▸ **Document passage**
• • • • •

# MNIST Classification

This tutorial demonstrates how to use the `lava.lib.dl.netx` API to classify MNIST images using an already trained `lava.lib.dl.slayer` network; i.e., we do _no_ training here, just inference. The classification is done on both: CPU (via $\texttt{Loihi2SimCfg}$) and on Loihi-2 neuro-cores (via $\texttt{Loihi2HwCfg}$). 

Note that this inference tutorial is part of the **end-to-end training** and **evaluation** tutorial: [mnist-on-loihi](https://github.com/R-Gaurav/mnist-on-loihi) -- it contains all the inference code explained here, as well as the `slayer` training code to obtain the trained network-weights (used here). The `slayer` training procedure is also explained in the [accompanying tutorial](https://r-gaurav.github.io/2024/04/13/Lava-Tutorial-MNIST-Training-on-GPU-and-Evaluation-on-Loihi2.html) and is quite straight-forward. However, when it comes to inference, there are some tips-and-tricks to keep in mind while evaluating the trained `slayer`-network via `netx`; and that's precisely the point of this tutorial. 

## `slayer` Network Architecture
The architecture of the trained `slayer`-network is as follows: 
$$\texttt{Dense CUBA(128)} \rightarrow \texttt{Dense CUBA(64)} \rightarrow \texttt{Dense CUBA(10)}$$
where, `Dense` denotes the fully connected `Dense` connection, and `CUBA(m)` denotes $\texttt{m}$ Current Based neurons. Note that the first **Hidden** layer: $\texttt{Dense CUBA(128)}$ accepts $784$-dimensional rate-encoded spikes (of the flattened MNIST images), and the (last) **Output** layer: $\texttt{Dense CUBA(10)}$ consists of $10$ output neurons denoting the classes; classification is done on the maximally spiking output neuron.

## Loihi-2 deployment
To deploy and evaluate the above (trained) `slayer`-network on Loihi-2 boards, we are going to load it via `netx` and connect **Input** and **Output** `Process`es (to its ends), which will encode the test-image to input spikes and predict the class from the output spikes, respectively. Note that since the `slayer`-network is loaded via `netx`, we also call it as <ins>`netx`-obtained network</ins> here (and use the terms interchangeably as appropriate); the architecture for Loihi-2 deployment is _conceptually_ going to look like: **Input** `Process` -> `netx`-obtained network -> **Output** `Process`.

• • • • •

▸ **Excerpted data**
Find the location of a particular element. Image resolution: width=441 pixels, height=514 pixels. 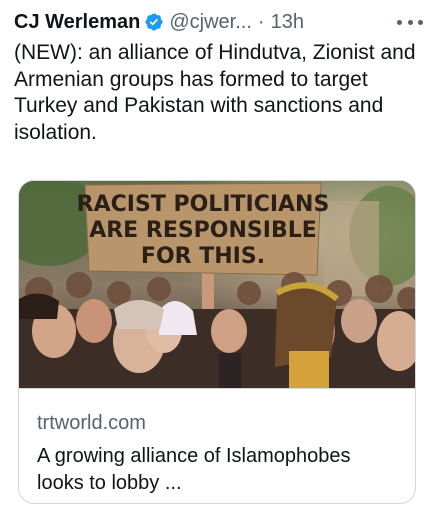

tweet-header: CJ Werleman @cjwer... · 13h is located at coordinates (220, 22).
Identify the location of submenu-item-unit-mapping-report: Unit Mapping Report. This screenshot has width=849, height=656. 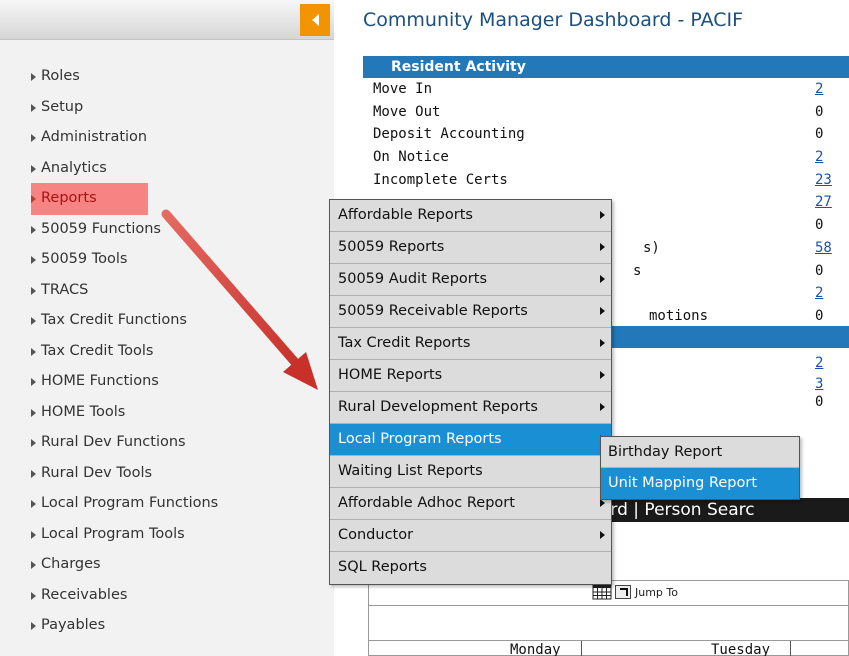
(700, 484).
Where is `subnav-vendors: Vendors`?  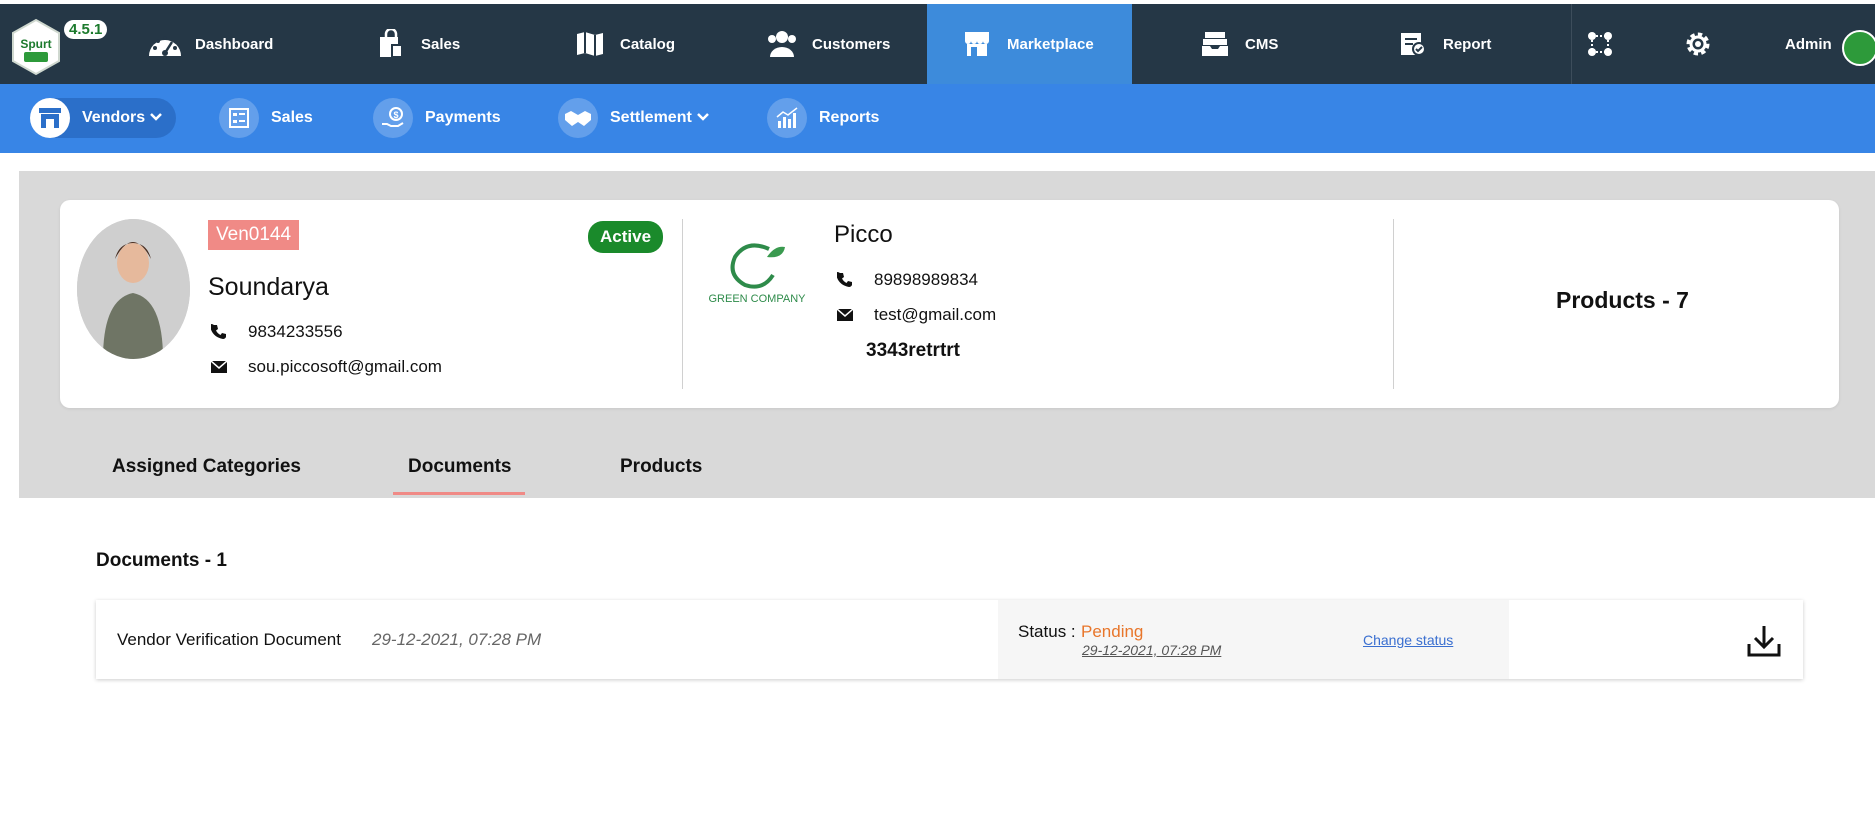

• • • • •

▸ **Work request**
Copy the passage of the MNIST tutorial between "Note that this" and "of this tutorial.", inclusive.

▸ **Expected answer**
Note that this inference tutorial is part of the **end-to-end training** and **evaluation** tutorial: [mnist-on-loihi](https://github.com/R-Gaurav/mnist-on-loihi) -- it contains all the inference code explained here, as well as the `slayer` training code to obtain the trained network-weights (used here). The `slayer` training procedure is also explained in the [accompanying tutorial](https://r-gaurav.github.io/2024/04/13/Lava-Tutorial-MNIST-Training-on-GPU-and-Evaluation-on-Loihi2.html) and is quite straight-forward. However, when it comes to inference, there are some tips-and-tricks to keep in mind while evaluating the trained `slayer`-network via `netx`; and that's precisely the point of this tutorial.